League of Legends is "the most played PC game" in North America and Europe, apparently—which sounds like a stupid claim, until you hear the really impressive number: As of October of 2013, the number of daily active players is 12 million. 12 MILLION. My goodness.

I'd never played this game (though it was released in 2009), and though I very much doubt I am the target audience, I decided to give it a try just to figure out what, for some people, the world of "videogames" really looks like these days. Perhaps this article, if nothing else, will give you an idea of what the game looks like without you spending the time installing the game and all of its updates.

Step one of League of Legends: pick a hero. The game is free to play, but with a little money there are many, many options of heroes to play. Your options are big, heroic and masculine; tiny, rodent-like and adorable; or boobs. There are also "skins" to choose from that can make your boobs shinier, if you'd like. Woo. (Remember what I said about "not the target audience"?)

LEAGUE OF LEGENDS: This League of Legends wallpaper displays a great asset of the game: shiny pirate boobs.
  • LEAGUE OF LEGENDS This League of Legends wallpaper displays a great asset of the game: shiny pirate boobs.

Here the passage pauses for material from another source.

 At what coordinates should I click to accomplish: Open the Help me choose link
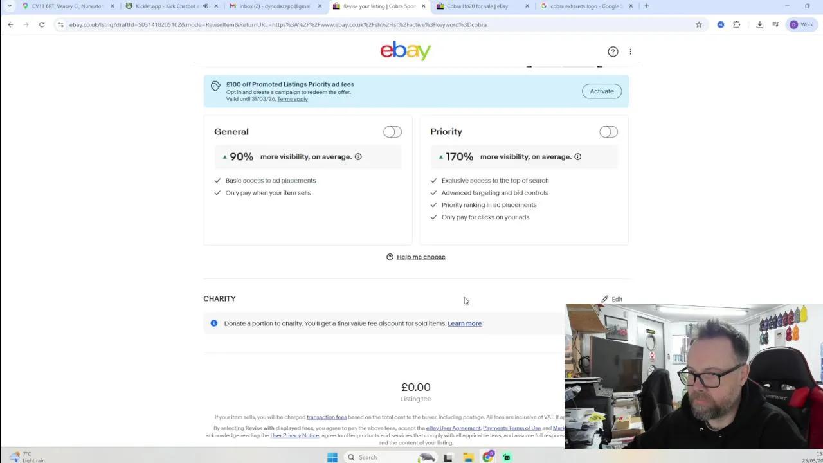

The free-to-play aspect of League is nice, and it does make the game easy to get into. It also is nice that, from the start, it is easy to catch up, because at the beginning of each game all of the characters start at the same level: unlike a game like World of Warcraft, there's not a big benefit to spending hours killing wolves in the forest (although, to be honest, I liked that part of WoW). So when I started playing LoL (teehee) this weekend with friends, I didn't feel completely impotent—I was terrible at the game just because I was terrible at it, not because I hadn't already put a year of my life into leveling up my character.

To play League of Legends, you and your team of friends go fight against another team of the same size. You need to destroy some big shiny things in their base after destroying other big shiny things in their base, fighting opposing heroes and their little minions. And then at the end of the game you start over again. Hm.

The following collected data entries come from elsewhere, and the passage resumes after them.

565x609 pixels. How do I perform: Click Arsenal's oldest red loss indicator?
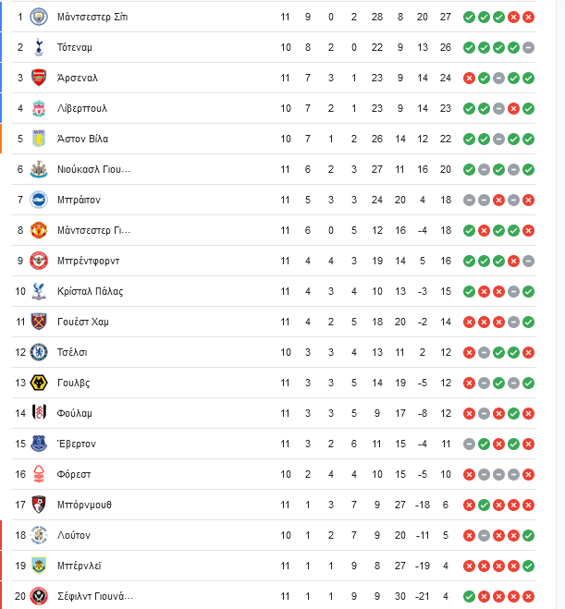point(469,78)
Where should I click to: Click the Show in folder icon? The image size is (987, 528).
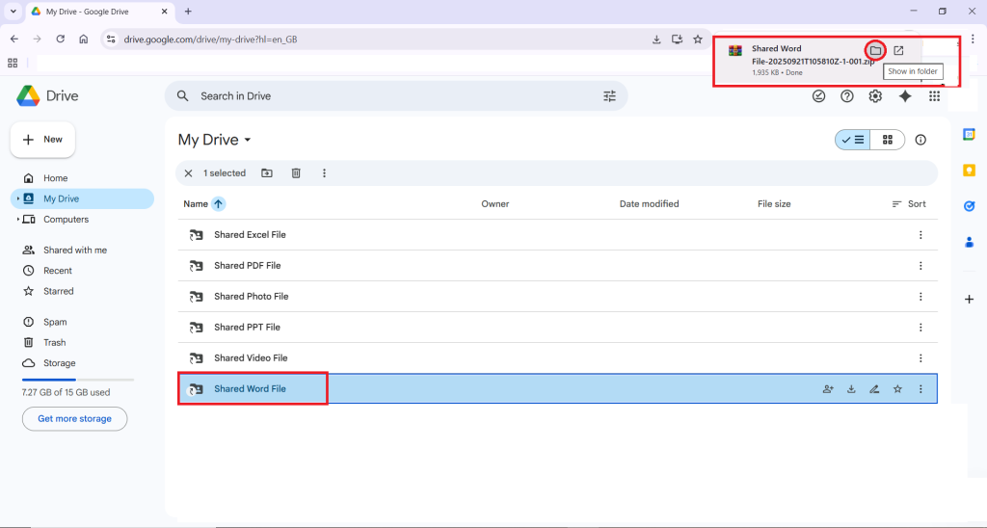coord(875,50)
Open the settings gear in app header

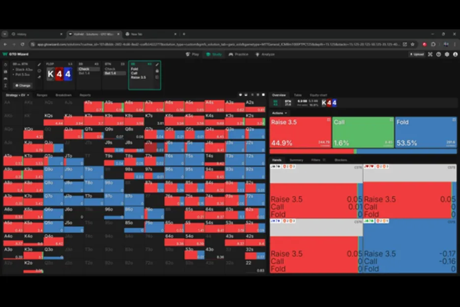(x=446, y=54)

LEAGUE OF LEGENDS: Battle! Battle! Battle!
  • LEAGUE OF LEGENDS Battle! Battle! Battle!

But here's, other than the boobs, why this game isn't for me: League of Legends is a sport. I say that not just because there is money in being a professional player, and that there are tournaments in the Staples Center—though that is impressive. League of Legends is the type of game that's wildly popular, based on carefully honed hand-eye coordination skills, and not the kind of thing my mom would be interested in. Each game has the same framing principles; it's re-playable but repetitive. It is very important to the people who love this genre of games (MOBAs: Multiplayer Online Battle Arenas), just like the football is very important to football-loving types. But unless there is some heartwarming community-uniting story going on, League's reach isn't far beyond its players and fans. And just like football, League doesn't really seem to care that it's endorsing the unrealistically-giant-men and mostly-just-sexual-women gender roles to our young people. (I know, blah blah blah it's just entertainment, shut up, etc.)

I'm interested in videogames as an art form: they are a wonderful way to tell stories in a way that books, movies, and plays really can't. Videogames can discuss social issues and change minds, especially these days, and that's not what League is about. And that's fine... but I'm looking for hours of entertainment, I'm not going to be looking for boobs, no matter how shiny they are. Fortunately for the people who make League of Legends, they really don't need my endorsement.